I battesimi sono 100 all’anno, non così pochi. «Si comincia a cogliere qualche frutto del nostro lavoro, a respirare una maggiore fiducia nella vita. Certo, mi addolorano i fallimenti, le separazioni, che non mancano. Ho sentito un vecchio dire in tv: una volta le cose guaste in casa si riparavano, ora si buttano e si ricomprano nuove. È cosi anche con i matrimoni: si butta via, e si ricomincia. Manca la pazienza, il patior, il saper patire insieme, l’accettare la fatica. Le coppie si chiudono come monadi, e quando si viene a sapere che sono in crisi è già troppo tardi. Si dividono, e cercano di raccontarsi che, in fondo, per i figli è meglio così. Ma quanto soffrono invece, i bambini. Pensi che i ragazzini dell’oratorio, quando chiediamo loro di scrivere una preghiera spontanea e anonima, scrivono: ‘Fa’ che i miei non si separino’. Hanno paura, temono la separazione più di ogni altra cosa». La vita del parroco vescovo dunque si consuma fra gli incontri e nelle case, in uno stretto contatto con quelle pecore che non gli bastava guidare da lontano. «Il mio giorno più bello – dice – è il venerdì mattina, quando vado a trovare i malati. I vecchi, gli invalidi, ma anche i giovani, quelli colti all’improvviso da una malattia. Che non capiscono perché, che mi chiedono perché Dio li ha puniti così. Vedi sulle loro facce l’angoscia, e le loro domande ti provocano, ti costringono a continuare a cercare. Perché la fede non è un calmante, ma una lucina accesa nella notte».

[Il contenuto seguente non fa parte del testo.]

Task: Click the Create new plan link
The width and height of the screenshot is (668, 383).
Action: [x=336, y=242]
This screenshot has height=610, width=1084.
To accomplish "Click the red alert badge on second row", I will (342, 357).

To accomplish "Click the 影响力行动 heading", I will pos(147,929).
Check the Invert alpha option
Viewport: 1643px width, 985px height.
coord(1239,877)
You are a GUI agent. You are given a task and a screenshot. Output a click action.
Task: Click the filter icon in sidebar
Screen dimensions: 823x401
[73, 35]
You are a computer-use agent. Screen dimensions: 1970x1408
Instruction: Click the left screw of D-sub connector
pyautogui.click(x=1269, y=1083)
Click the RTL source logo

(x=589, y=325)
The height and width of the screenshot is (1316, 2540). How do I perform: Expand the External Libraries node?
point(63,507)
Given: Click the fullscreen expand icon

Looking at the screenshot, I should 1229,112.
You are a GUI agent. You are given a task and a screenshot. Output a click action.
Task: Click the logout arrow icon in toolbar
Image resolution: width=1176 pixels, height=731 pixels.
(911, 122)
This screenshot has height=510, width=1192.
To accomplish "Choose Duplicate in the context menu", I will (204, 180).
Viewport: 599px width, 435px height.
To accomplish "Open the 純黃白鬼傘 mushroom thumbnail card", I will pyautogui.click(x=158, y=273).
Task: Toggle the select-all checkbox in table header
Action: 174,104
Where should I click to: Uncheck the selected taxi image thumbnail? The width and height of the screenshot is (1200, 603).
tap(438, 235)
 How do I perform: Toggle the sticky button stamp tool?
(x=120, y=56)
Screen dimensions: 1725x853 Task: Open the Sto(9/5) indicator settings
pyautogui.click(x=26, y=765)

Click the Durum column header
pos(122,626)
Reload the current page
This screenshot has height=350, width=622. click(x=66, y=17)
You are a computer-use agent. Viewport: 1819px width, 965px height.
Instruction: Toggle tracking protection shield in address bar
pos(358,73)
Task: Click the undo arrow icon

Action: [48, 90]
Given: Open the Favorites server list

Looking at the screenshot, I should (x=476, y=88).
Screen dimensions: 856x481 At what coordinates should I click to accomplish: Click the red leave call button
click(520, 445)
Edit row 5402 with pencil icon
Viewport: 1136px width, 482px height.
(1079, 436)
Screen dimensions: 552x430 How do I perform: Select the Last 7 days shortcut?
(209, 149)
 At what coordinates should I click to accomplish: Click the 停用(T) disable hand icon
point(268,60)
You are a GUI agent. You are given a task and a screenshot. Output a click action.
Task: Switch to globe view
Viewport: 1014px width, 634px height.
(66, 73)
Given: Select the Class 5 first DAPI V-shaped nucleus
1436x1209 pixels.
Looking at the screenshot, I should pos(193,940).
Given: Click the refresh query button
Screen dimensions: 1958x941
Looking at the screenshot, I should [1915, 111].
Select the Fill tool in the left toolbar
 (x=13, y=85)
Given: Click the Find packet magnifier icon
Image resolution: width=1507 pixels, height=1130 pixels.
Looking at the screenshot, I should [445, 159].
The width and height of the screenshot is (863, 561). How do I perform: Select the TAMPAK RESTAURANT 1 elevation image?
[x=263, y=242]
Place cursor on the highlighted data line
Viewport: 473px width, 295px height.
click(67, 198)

Che cosa la alimenta in tanto lavoro, affiancato, poi, a quello di vescovo ausiliare? «L’EucarIstia, prima di tutto, perché, con gli anni, ho capito che celebro prima di tutto per me. Così come le Lodi al mattino, appena sveglio, mezz’ora col Signore, prima di vedere chiunque: faccio il pieno di preghiera. Poi, un paio di volte l’anno, in una casa di spiritualità in Val di Susa, per tre giorni, faccio il monaco – felice, perché sto bene con la gente, ma sto molto bene anche da solo». Cosa direbbe a un giovane prete che entra oggi in una parrocchia? «Di coltivare tantissimo la relazione con Dio, e con il prossimo. La solitudine è pericolosa, è il volto dell’altro che ci salva. Direi che fondamentale è la stima, la preparazione, il riconoscimento del ruolo dei laici. Altrimenti la Chiesa torna più clericale di prima e non ha futuro. La ricchezza della mia parrocchia sono i laici». Il Papa è appena venuto a Torino, come è stato per lei incontrarlo? «A me, il Papa dà la serenità di chi non demonizza la realtà, e dà invece il primato alla persona. L’ho visto da vicino: quando prega cambia espressione, è un mistico. Ed è un uomo positivo nei confronti di tutti, conscio che ognuno è un mistero, e che va accolto per ciò che è». E la Sindone, invece, che cos’è per lei? «Io nella Sindone vedo il volto dei miei malati del venerdì mattina. E quasi spero che non si arrivi mai alla certezza scientifica assoluta, su quel telo. La Sindone per me è icona del continuo cercare, l’uomo, il volto di Dio, attraverso quei tratti sbiaditi». In canonica ha una riproduzione del Figliol prodigo di Rembrandt. Te la indica: «Guardi come chiude Dio gli occhi, cieco, dimentico, nell’abbraccio, dei peccati del figlio. Questa è l’icona del Dio che io amo».